The hauntings began that autumn. Mr. Stewart, as was only fit and proper, being the first to witness the phenomenon.  Returning home from a drive one evening, he perceived to his surprise the dark outlines of a human figure perched on the arched gateway of his house. Wondering who it could be, he leaned forward to inspect it closer. The figure moved, an icy current of air ran through him, and he saw to his horror the livid countenance of the dead Jean. There she was, staring down at him with lurid, glassy eyes; her cheeks startlingly white, her hair fluttering in the wind, her neck and forehead bathed in blood. Paralyzed with terror, Mr. Stewart could not remove his gaze, and it was not until one of the menials opened the carriage door to assist him down, that the spell was broken and he was able to speak and move. He then flew into the house, and spent the rest of the night in the most abject fear. After this he had no peace.  Allanbank was constantly haunted. The great oak doors opened and shut of their own accord at night with loud clanging and bangs, and the rustling of silks and pattering of high-heeled shoes were heard in the oak-paneled bedrooms and along the many dark and winding passages (O’Donnell, 1911, p109-110).

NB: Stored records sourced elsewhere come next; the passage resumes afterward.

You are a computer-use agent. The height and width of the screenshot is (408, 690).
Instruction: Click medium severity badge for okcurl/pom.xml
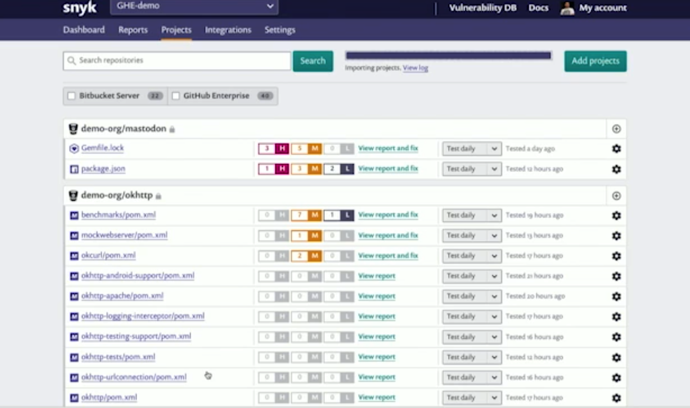[x=306, y=256]
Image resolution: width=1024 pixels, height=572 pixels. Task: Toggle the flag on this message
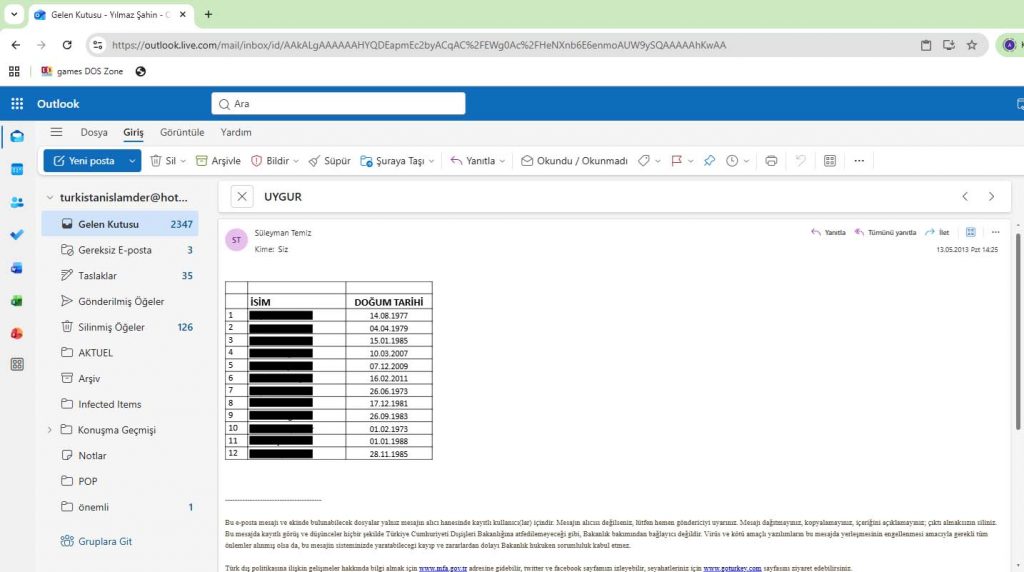tap(676, 161)
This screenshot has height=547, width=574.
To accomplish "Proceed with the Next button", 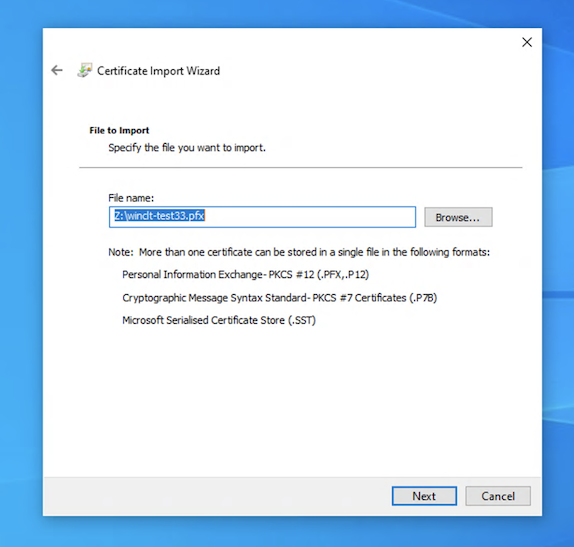I will (x=424, y=496).
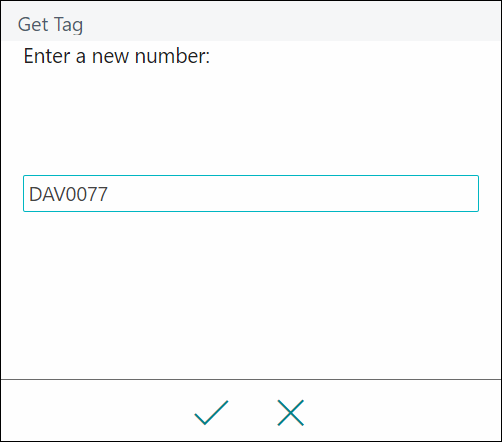The image size is (502, 442).
Task: Cancel the dialog with the X icon
Action: point(290,413)
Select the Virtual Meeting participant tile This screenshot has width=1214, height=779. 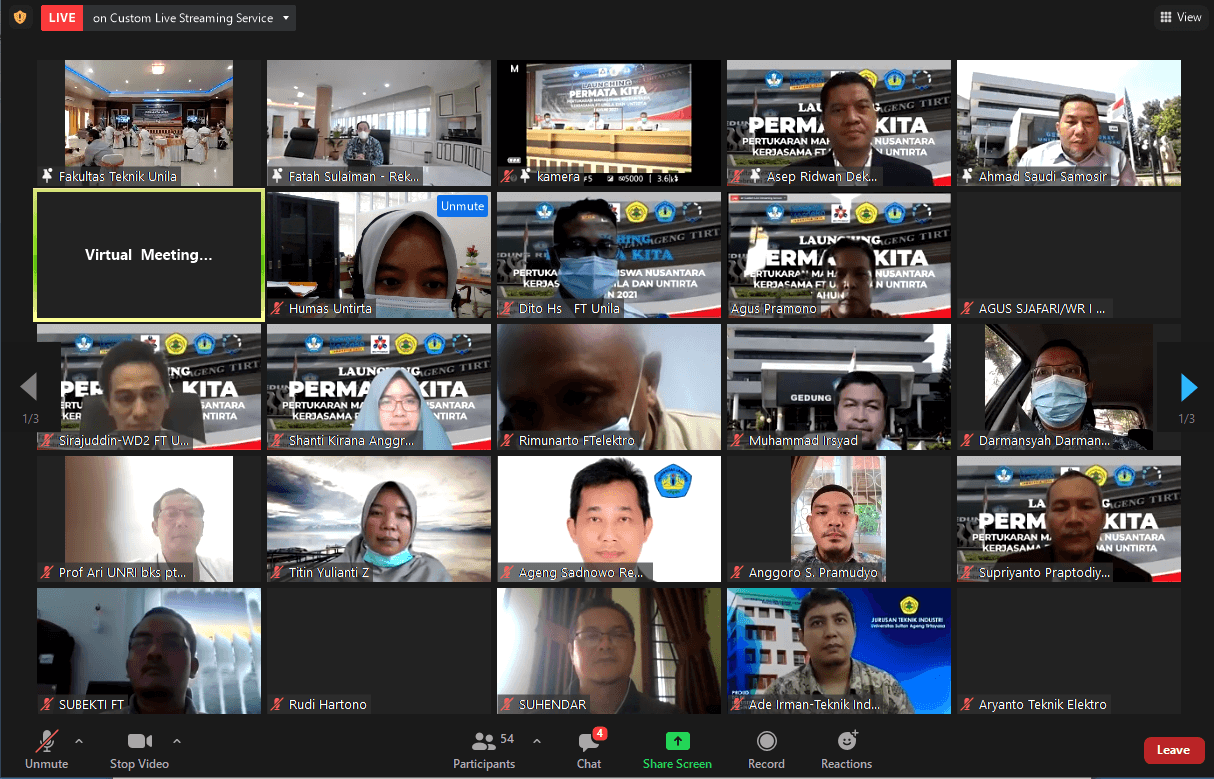pos(149,255)
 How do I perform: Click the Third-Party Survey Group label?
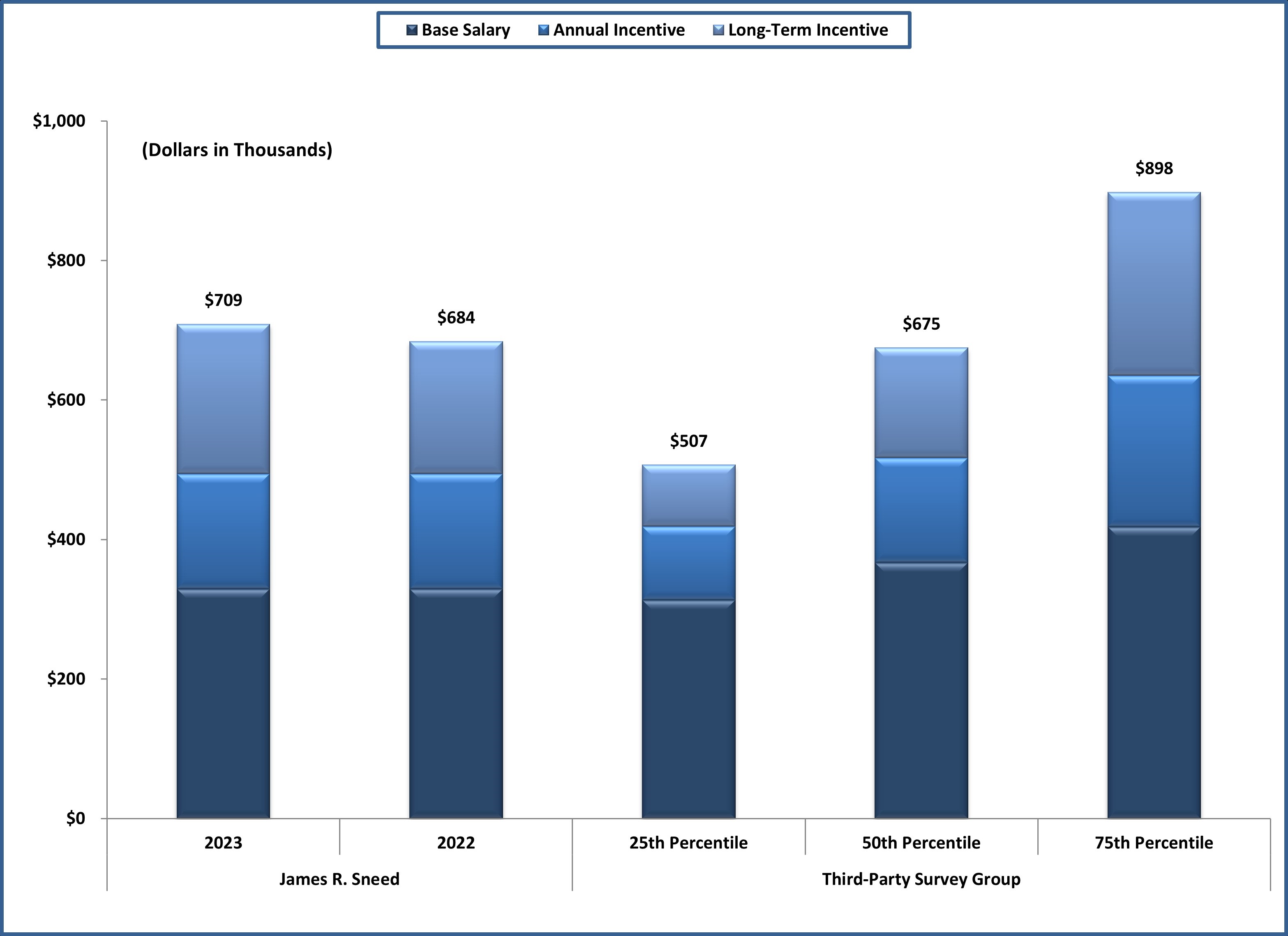(921, 879)
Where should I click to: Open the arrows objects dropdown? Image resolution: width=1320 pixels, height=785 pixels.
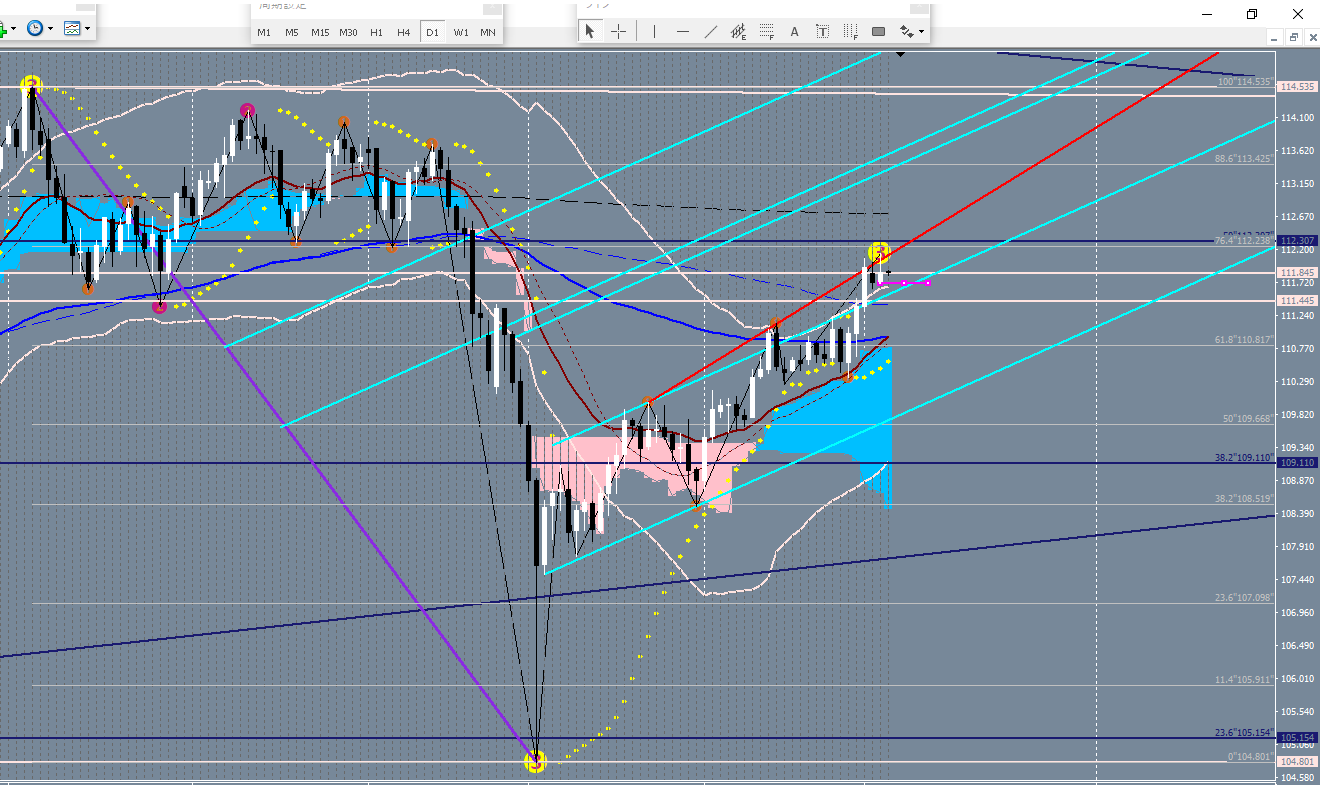pyautogui.click(x=912, y=32)
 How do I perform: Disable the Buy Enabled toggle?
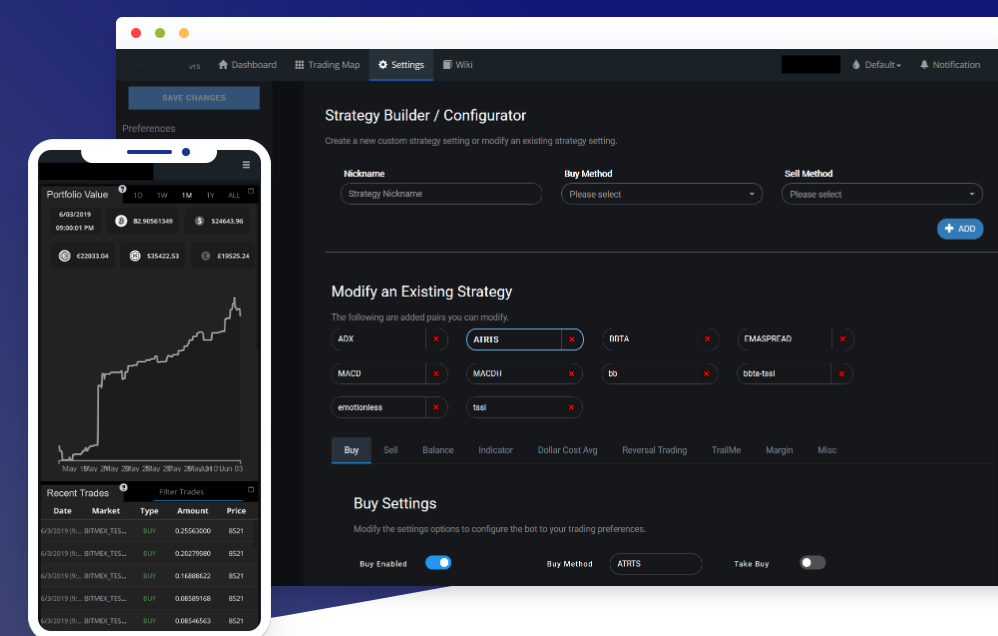pos(438,563)
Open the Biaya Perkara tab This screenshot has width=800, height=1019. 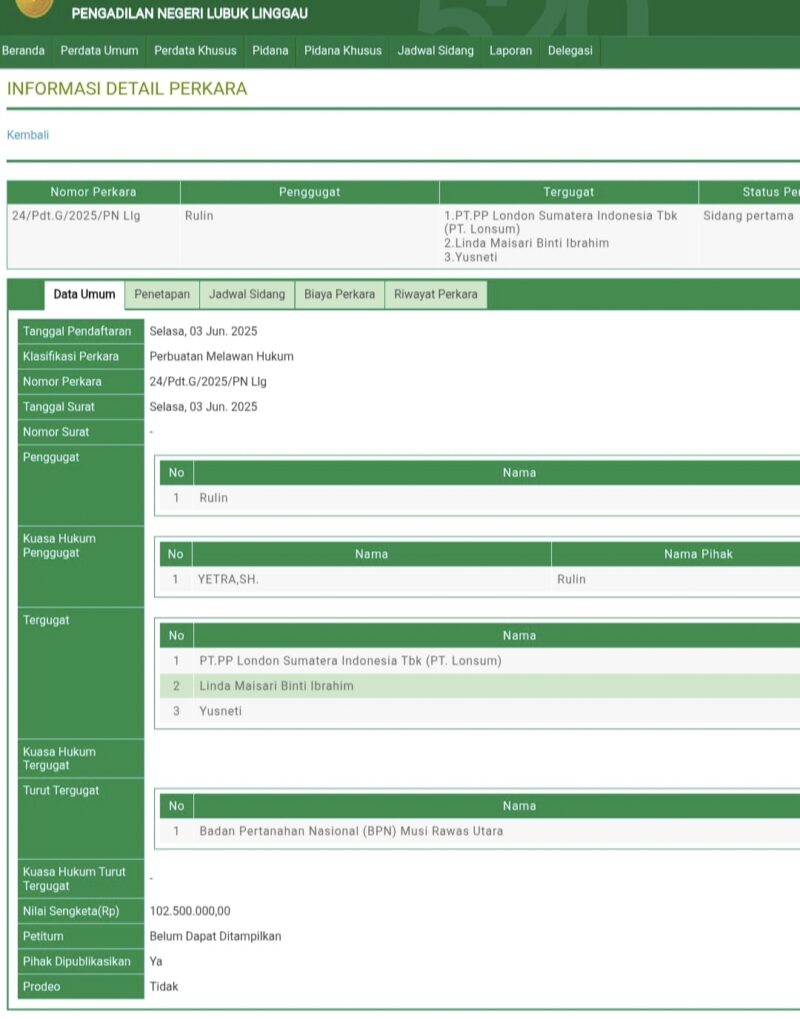pos(340,294)
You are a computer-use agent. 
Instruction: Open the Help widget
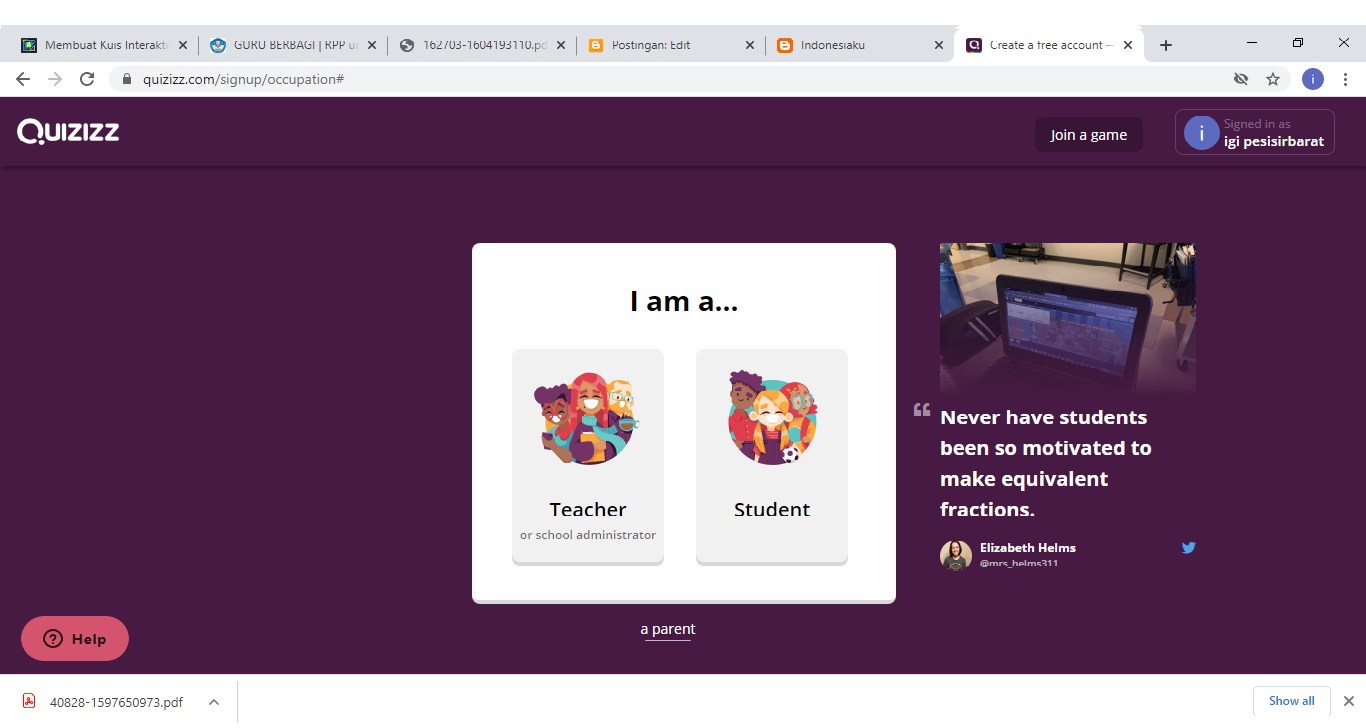[x=74, y=638]
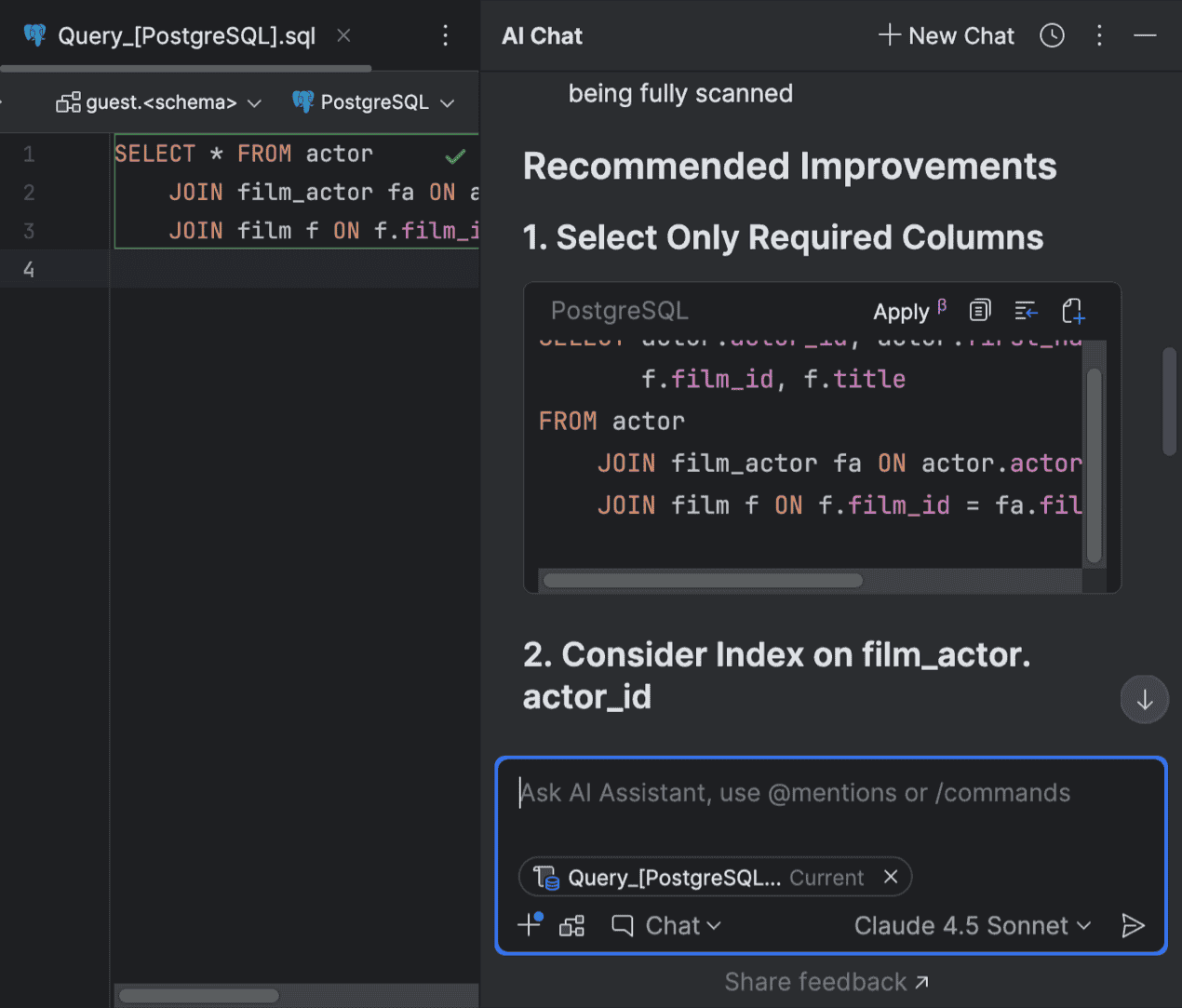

Thereafter, many a servant at and visitor to Allanbank encountered the angry apparition of Jean, who came to be referred to as “Pearlin’ Jean”, as a tribute to the particular type of lace the ghost wore.  Sir Robert called in seven ministers of the Church of the Reformed Faith to put his former lover to rest, but the phantom Jean was not amenable to their ministrations.  The haunting continued.  Sir Robert came up with a novel plan to appease the ghost.  His solution obviously reflected his fear of the angry dead than a concern for matrimonial bliss, as it no doubt annoyed his current bride, Lady Stewart.

All that man could do, Sir Robert did, to rid himself of the accusing spirit. He had had her portrait painted in those days when she was still his beautiful divinity, and this, to pacify her, he hung on the wall between a picture of himself and one of his lawful lady. Scarcely pleasant for Lady Stewart, perhaps, and that may have been the reason why it was moved, and the slight increase of peace that had reigned while the portrait hung in the place of honour, gave way to an increase of horrors that made the haunted man start at every little bush of white blossom in the gloaming, and break into a cold sweat when his dog walked across the hall after darkening (Lang, 1913, p271).

Sir Robert’s first wife died before him, and oddly he wedded yet another woman named Jean, daughter of Sir Alexander Cockburn, of Langton.  I’m sensing a self-destructive pattern.  After Sir Robert’s death in 1707, Pearlin’ Jean continued to be sighted loitering about Allanbank although her fury was considerably muted as the object of her phantasmagoric shenanigans has himself shuffled off the mortal coil.  In1800 the house was demolished.  Yet, even as late as the 20th Century, prospective buyers have tended to balk at purchasing the land when told about the history of Pearlin’Jean.

Many a ghost emerges to remind us of our past transgressions, and two of the biggest culprits seem to be love and murder.  Perhaps our memories are such that were phantoms proven not to exist, we would inevitably have to recreate them in order to once again signal the boundaries of civilized behavior and alert us to the fact that we are more emotional than rational creatures, although emotions are little more than tangible ghosts themselves, immaterial specters that nonetheless have repercussions in the day lit world of our waking hours.  As 19th Century author George William Curtis said, “Romance like a ghost escapes touching; it is always where you are not, not where you are. The interview or conversation was prose at the time, but it is poetry in the memory.”

Lang, Jeanie. North and South of Tweed: Stories And Legends of the Borders. London: T. C. & E. C. Jack, 1913.
O’Donnell, Elliott, 1872-1965. Scottish Ghost Stories. London: K. Paul, Trench, Trübner & co., ltd., 1911.